## [SOURCE]
━━━━
That was a good game. Right. But it's usually if you look at, I mean, I don't know the one at the top of my head. But it feels like, you know, every year it winds up being the same thing. We get three or four. We're like, wow, these are really good games.

And the rest of it we're like, what am I looking at? You get like a team that's expected to win the division against team that's expected to finish fourth in the division. Or worse, you get, you know, division matchup with the third and fourth place team that know each other so well. At least they're wearing nice uniforms, you know. Oh, look at this slop. The only way that you're enjoying these games is if you're betting the under the last two weeks.

That's the only way you could be enjoying these games. Speaking of which, you want to guess right now the live under for this game. Oh, really? 16. Hold on.

It's three nothing at halftime. Marco said 16. There's no way it could be under 10. That's just such a slap in the face. 14 and a half.

Oh, so now it's not as dramatic. 22 is a live under over under. You know, I haven't had many winning bets this year. I think I'm going to go deposit more money into my account and take the live under. I was just going to say you can't expect 19 points from these three from these two teams.

And here's the scary part. It's three nothing. These teams have been in position to score. Yeah, the Bears got shut down inside their five yard line of the commanders twice, twice.

One with interception, one with the run stuff. Good job out of you, Hanky. Thanks for making me some money. You're listening to The Zach Gelb Show. Another day is in the books and we're taking stock of the sports world. It's time to find out who's up and who's down.

Let's end the day right and hit the closing bell. Only on The Zach Gelb Show. Wait, what? Josh in Philadelphia? He wants to call out the great Marco Belletti on his QB take?

Should I take this? Yes, it's funny. Hello, Josh. Zach Gelb, I get on there that quick. Yeah, go ahead. It's a final segment of the show. And when you call in the topic line on all the calls that we have is Josh calls out Marco for QB takes. I'm interested. Go ahead. Well, Marco talked about how backup quarterbacks are never known unless they get on the field. I know where you're going. As a Giants fan, did I not see now I'm losing his name.

You know, I'm talking about long neck. The last year. Mike Glennon. Yeah, Mike Glennon and had so many chances, actually, in the NFL. And I can actually remember when one Mike Francesca said he was going to be a stud. I remember that. Yes, he liked Glennon a lot, just like it. And I also heard Marco Belletti.

I believe it was yesterday morning, even, in fact, on another show. Same affiliate talk about how Daniel Jones will never be able to lead a team. And can we give him a chance? Can he get a number one wide receiver? Well, Daniel Jones has been there for a while. You know, he showed a lot of guts last week. Don't get me wrong.

That was a heck of a performance. But let's not call him a franchise quarterback yet. No, no, I'm not saying that. But he said he never has a chance. He can never be a quarterback that will take a team. No, I didn't even say franchise. I'm talking about take a team to the playoffs, please.
━━━━
## [MATERIAL]

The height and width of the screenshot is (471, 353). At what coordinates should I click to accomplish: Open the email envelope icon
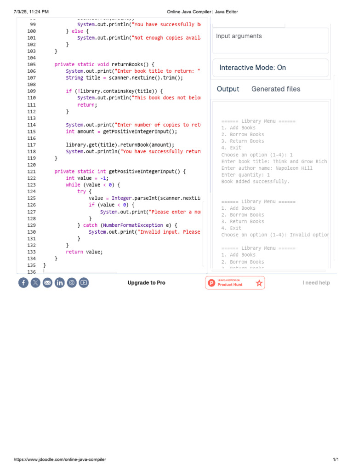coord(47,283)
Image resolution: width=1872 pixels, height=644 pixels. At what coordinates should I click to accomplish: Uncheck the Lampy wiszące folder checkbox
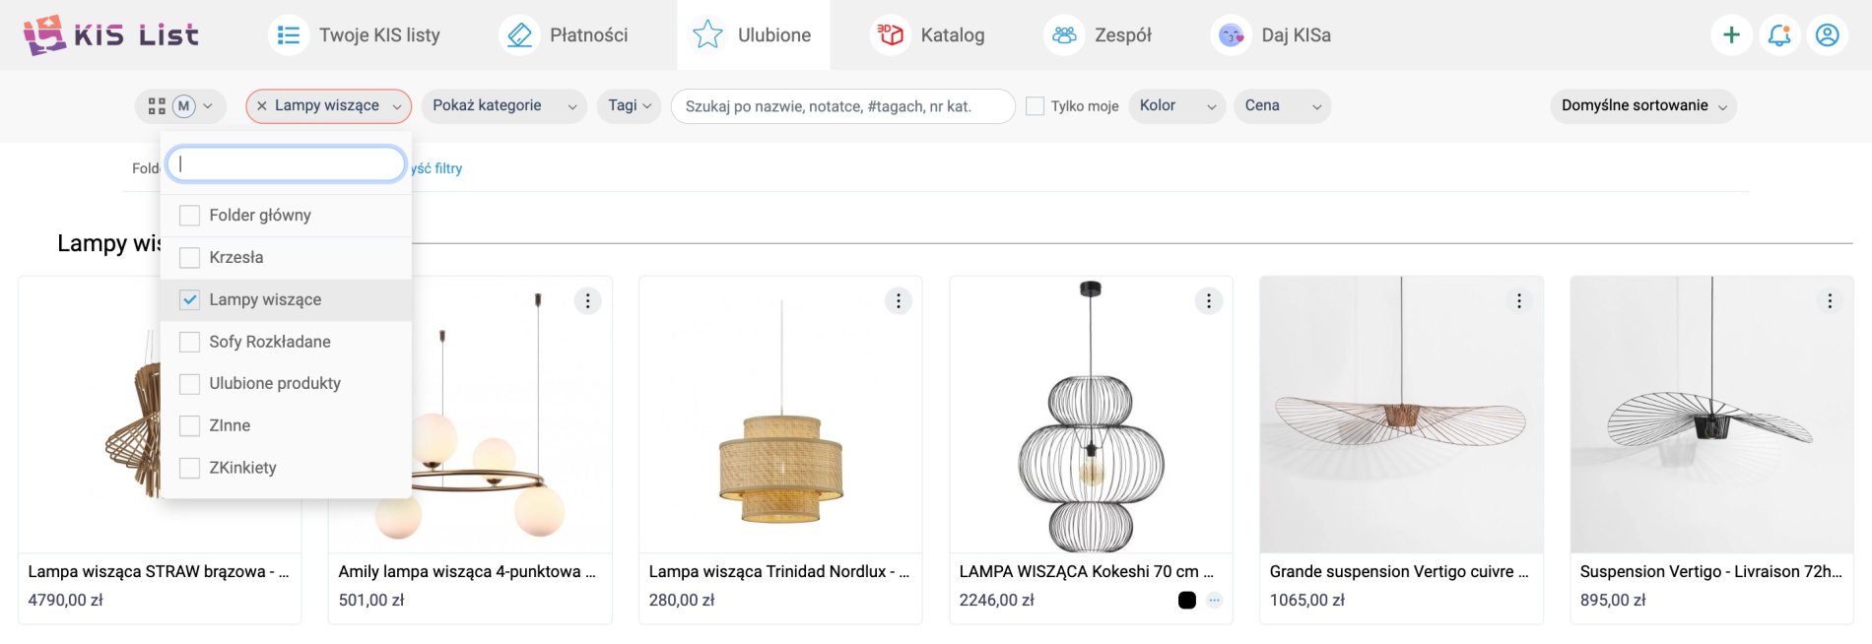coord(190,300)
━━━━
## [TASK LIST]
**a)** In the sports radio transcript, what is the score at halftime?
**b)** Which NFL teams does the sports radio transcript mention by name?
**c)** Continue the sports radio transcript from where it stops.

## [OUTPUTS]
**a)** Three to nothing.

**b)** Bears, Commanders, Giants

**c)**
Okay. Well, you got this year? Maybe a franchise tag next year, potentially. That would be the apex of Jones, maybe, in New York.

It might be. And, Zach, by the way, I'm a 2005 graduate of Temple University. So, thank you. There you go. Hootie, hoot, go Owls.

Hopefully the football team gets back in the right direction, because the night sucks. Well, I have no idea about that. I'm from New York originally, Rockland County, Nyack, New York. But I'm a transplant.

I went to Temple University. So, thank you for your time. I appreciate it. You got it. Appreciate it, Josh.

I hope the Owls get back to the NCAA tournament this year. All right. Closing bell time. Let's start it off. RBI by pro far, and then Jake Cronenworth going deep to right, back to back. Calls that will play for you, Padres Radio Network. Crateralls getting hit all over the yard, but the Padres threatening, and now a ground ball into right field and a base hit. That's going to get Cronenworth home, and the Padres going to go back in front. A bounding ball through the right side, an RBI single for pro far, and a 4-3 San Diego lead in the sixth. One and one to Jake. Here's the pitch, and that's a towering drive deep down the right field line. This one's way back.

It's going to go. A long home run to right field for Jake Cronenworth. And the Padres add on. It is 5-3 San Diego in the eighth.

Got to give credit also to Josh Hader coming out of the pen. His first save of four plus outs since August 14th of 2020. Padres even up that series, now going back to slam Diego.

Give a stock up to the Padres. Matt Olson, RBI single, bad defense by Reece Hoskins. That broke the scoreless game last night in the sixth. Let's listen up to Ben Ingram on the Braves Radio Network.

And the offering on the way. Ground ball right side. That gets through in the right field. Off the glove of Hoskins. Here comes Acuna.

1-0 Atlanta. Give a stock up to Matt Olson getting the RBI single. Also, Kyle Wright was excellent in the game last night for the Braves going up against Zach Wheeler. Went six innings, only allowed two hits up against the Philadelphia Phillies. Kyle Wright was enormous in that team's victory last night.

Let's go to today. Jordan Alvarez. I don't know why the Mariners are still pitching to him, but they are and they paid. The 0-1. Alvarez punishes one deep to left field.

Gets it, goodbye. And relays his Crawford boxes. Astros lead it 3-2. Yordan does it again. That's courtesy of the Astros Radio Network. Give Yordan Alvarez a stock up.

Let's hear Matt Collins on the DA show. As soon as I got out of the airport, the shoes finally got to come off. So you walked through Newark you came into? You walked through Newark? You walked through the streets of New York City? You came into this building and you're not terrified of what you're stepping in?

No. You are a fearless human. You can have venomous snakes. I can walk around with them.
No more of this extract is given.